_Passage to read_
__________________________________________________

\section{Groups}

\definition{}
A \textit{group} $(G, \ast)$ consists of a set $G$ and an operator $\ast$. \\
A group must have the following properties: \\

\begin{enumerate}
	\item $G$ is closed under $\ast$. In other words, $a, b \in G \implies a \ast b \in G$.
	\item $\ast$ is associative: $(a \ast b) \ast c = a \ast (b \ast c)$
	\item There is an \textit{identity} $\overline{0} \in G$, so that $a \ast \overline{0} = a$ for all $a \in G$.
	\item For any $a \in G$, there exists a $b \in G$ so that $a \ast b = \overline{0}$. $b$ is called the \textit{inverse} of $a$. \\
	This element is written as $-a$ if our operator is addition and $a^{-1}$ otherwise.
\end{enumerate}

Any pair $(G, \ast)$ that satisfies these properties is a group.

\definition{}
Note that our definition of a group does \textbf{not} state that $a \ast b = b \ast a$. \\
Many interesting groups do not have this property. \\
Those that do are called \textit{abelian} groups.

__________________________________________________

_Data section_
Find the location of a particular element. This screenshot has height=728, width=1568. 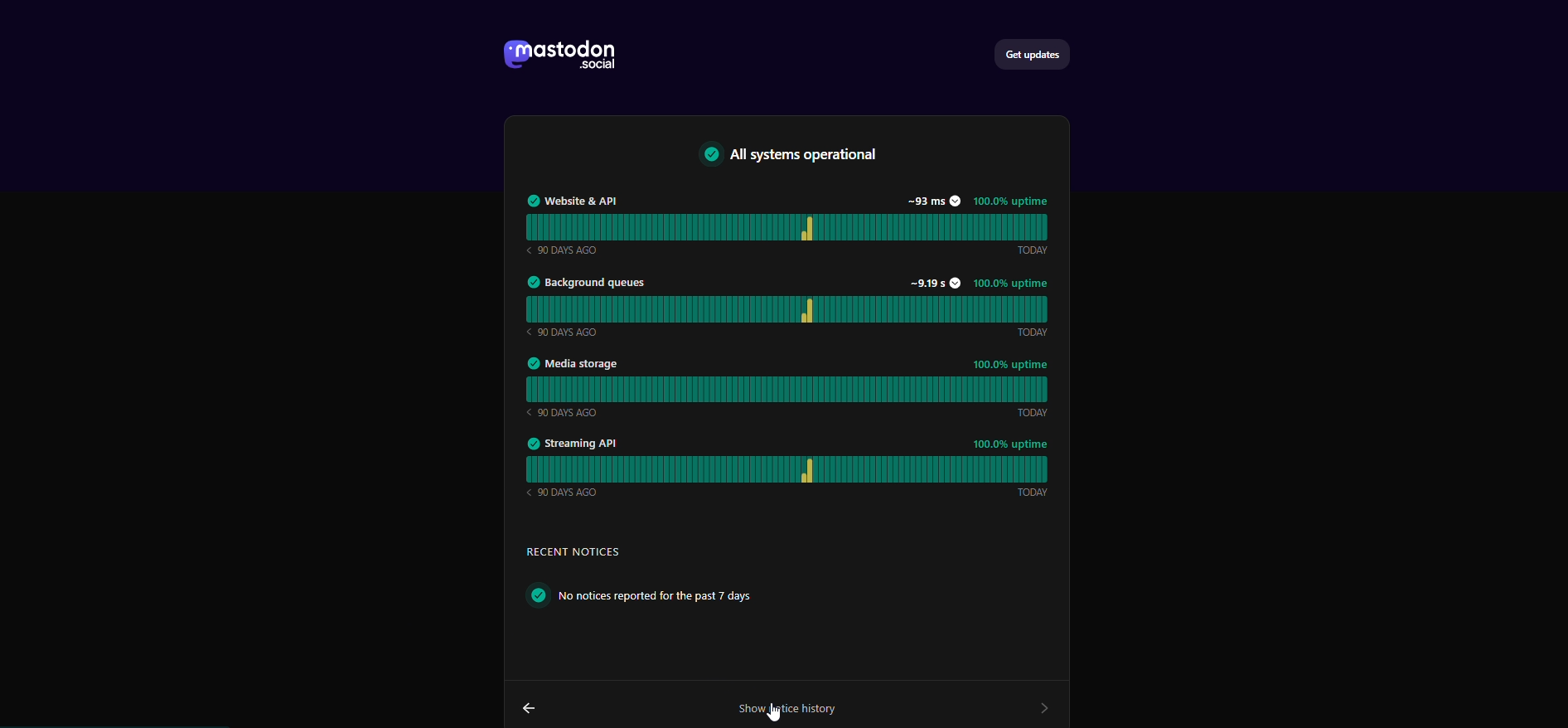

logo is located at coordinates (564, 56).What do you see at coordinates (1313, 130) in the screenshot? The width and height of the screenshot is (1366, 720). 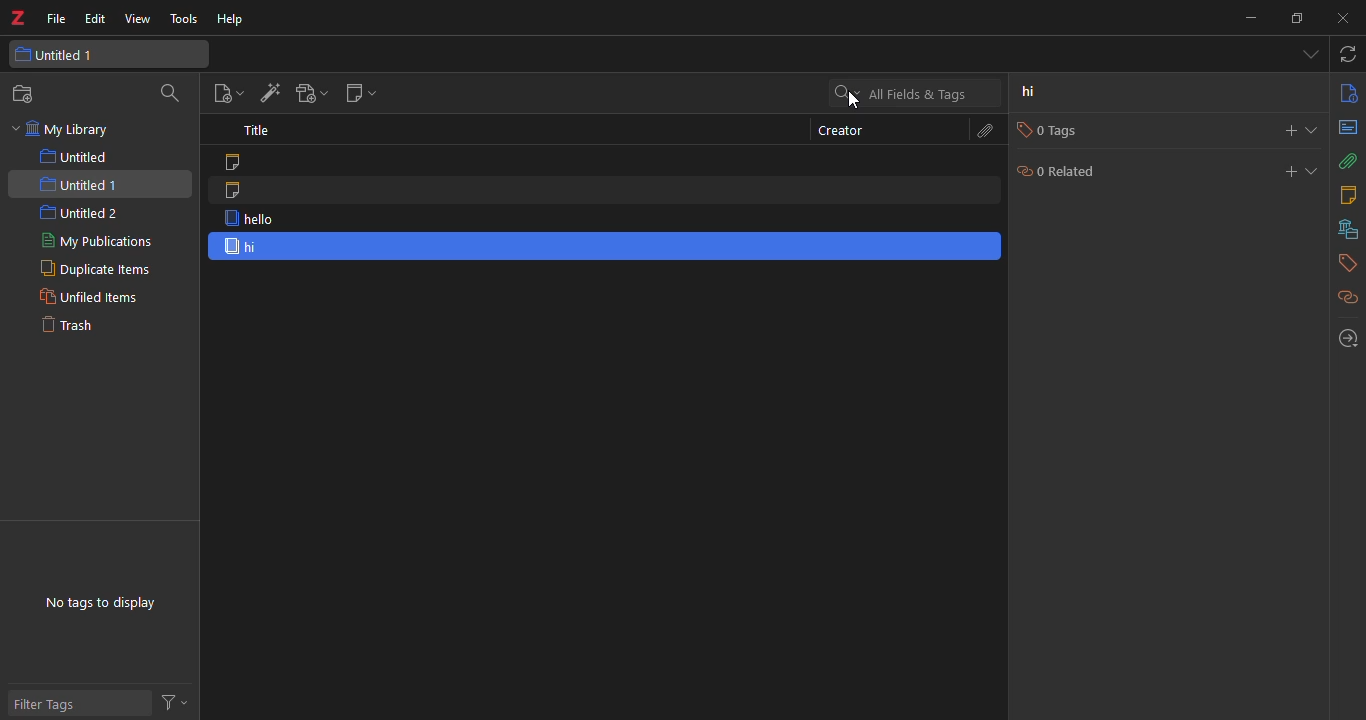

__________________________________________________

_Task goal_
List every property that the passage on groups requires a group to have.

_Exercise answer_
1. G is closed under ∗: if a, b ∈ G, then a ∗ b ∈ G.
2. ∗ is associative: (a ∗ b) ∗ c = a ∗ (b ∗ c).
3. There is an identity 0̄ ∈ G such that a ∗ 0̄ = a for all a ∈ G.
4. For any a ∈ G, there exists a b ∈ G such that a ∗ b = 0̄. This b is the inverse of a.